# [Problem description]
Write out the data again without changes, starting at the line that contains "This screenshot has height=836, width=1810." and ending after the line that contains "click(258, 442)".

# [Material]
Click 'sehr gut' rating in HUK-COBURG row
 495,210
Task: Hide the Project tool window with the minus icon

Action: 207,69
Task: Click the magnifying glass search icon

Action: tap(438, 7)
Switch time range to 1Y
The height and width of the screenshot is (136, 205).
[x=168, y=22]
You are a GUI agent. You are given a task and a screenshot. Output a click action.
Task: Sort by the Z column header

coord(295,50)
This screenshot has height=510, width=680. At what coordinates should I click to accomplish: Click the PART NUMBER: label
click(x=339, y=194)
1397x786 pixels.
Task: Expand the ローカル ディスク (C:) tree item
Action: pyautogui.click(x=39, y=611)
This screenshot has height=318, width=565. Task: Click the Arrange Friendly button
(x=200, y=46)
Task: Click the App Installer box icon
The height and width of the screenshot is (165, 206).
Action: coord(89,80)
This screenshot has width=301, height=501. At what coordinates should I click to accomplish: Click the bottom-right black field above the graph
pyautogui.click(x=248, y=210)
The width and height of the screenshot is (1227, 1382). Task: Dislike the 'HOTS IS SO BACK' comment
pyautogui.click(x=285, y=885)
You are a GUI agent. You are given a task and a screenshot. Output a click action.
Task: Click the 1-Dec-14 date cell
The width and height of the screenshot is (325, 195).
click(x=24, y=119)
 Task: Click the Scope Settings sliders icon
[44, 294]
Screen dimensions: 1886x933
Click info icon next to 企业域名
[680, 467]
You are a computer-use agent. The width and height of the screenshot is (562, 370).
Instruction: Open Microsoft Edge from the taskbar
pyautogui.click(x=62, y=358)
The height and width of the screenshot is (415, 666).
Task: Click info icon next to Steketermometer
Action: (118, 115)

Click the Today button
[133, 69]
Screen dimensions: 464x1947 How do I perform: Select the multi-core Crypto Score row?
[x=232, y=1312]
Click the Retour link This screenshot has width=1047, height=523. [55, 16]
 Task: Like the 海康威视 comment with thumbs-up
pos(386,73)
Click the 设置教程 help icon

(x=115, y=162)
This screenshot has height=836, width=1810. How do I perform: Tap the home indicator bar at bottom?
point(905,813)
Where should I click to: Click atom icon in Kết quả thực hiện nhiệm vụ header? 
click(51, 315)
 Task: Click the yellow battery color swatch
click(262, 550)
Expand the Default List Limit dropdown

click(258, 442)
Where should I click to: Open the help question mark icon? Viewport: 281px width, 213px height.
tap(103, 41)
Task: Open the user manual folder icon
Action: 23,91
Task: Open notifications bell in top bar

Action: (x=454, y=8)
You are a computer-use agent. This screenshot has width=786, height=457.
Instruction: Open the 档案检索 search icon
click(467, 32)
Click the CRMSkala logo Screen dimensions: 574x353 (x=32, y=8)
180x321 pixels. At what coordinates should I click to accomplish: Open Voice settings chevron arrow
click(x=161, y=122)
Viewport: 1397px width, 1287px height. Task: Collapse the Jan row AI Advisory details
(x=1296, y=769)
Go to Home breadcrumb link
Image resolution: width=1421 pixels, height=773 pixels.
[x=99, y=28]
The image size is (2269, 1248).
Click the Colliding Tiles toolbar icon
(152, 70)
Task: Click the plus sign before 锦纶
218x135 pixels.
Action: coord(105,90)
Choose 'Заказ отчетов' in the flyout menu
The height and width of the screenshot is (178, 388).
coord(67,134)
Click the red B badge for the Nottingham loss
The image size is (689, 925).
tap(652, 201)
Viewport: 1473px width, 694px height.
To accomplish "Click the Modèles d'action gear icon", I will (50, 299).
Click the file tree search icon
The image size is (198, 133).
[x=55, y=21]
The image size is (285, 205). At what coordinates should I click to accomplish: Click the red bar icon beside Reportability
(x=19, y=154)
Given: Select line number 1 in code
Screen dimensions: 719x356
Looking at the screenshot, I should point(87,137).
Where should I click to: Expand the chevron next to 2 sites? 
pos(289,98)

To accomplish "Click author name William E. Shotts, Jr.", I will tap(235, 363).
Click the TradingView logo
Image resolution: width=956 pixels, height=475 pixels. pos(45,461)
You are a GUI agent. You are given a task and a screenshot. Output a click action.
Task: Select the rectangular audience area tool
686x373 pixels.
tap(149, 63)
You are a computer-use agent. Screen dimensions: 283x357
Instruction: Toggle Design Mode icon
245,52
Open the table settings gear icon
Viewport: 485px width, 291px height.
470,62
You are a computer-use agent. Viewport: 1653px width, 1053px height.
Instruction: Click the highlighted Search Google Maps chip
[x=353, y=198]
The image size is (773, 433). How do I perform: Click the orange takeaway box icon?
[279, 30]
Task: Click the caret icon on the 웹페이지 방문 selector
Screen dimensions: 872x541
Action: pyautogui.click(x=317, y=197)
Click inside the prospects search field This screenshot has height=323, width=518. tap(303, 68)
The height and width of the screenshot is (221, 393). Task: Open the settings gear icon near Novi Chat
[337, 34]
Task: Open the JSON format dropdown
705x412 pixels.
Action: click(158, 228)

# [Exercise answer]
This screenshot has height=836, width=1810. How do I perform: Tap the home indicator bar at bottom?
point(905,813)
Where should I click to: Click atom icon in Kết quả thực hiện nhiệm vụ header? 
click(51, 315)
 Task: Click the yellow battery color swatch
click(262, 550)
Expand the Default List Limit dropdown

click(258, 442)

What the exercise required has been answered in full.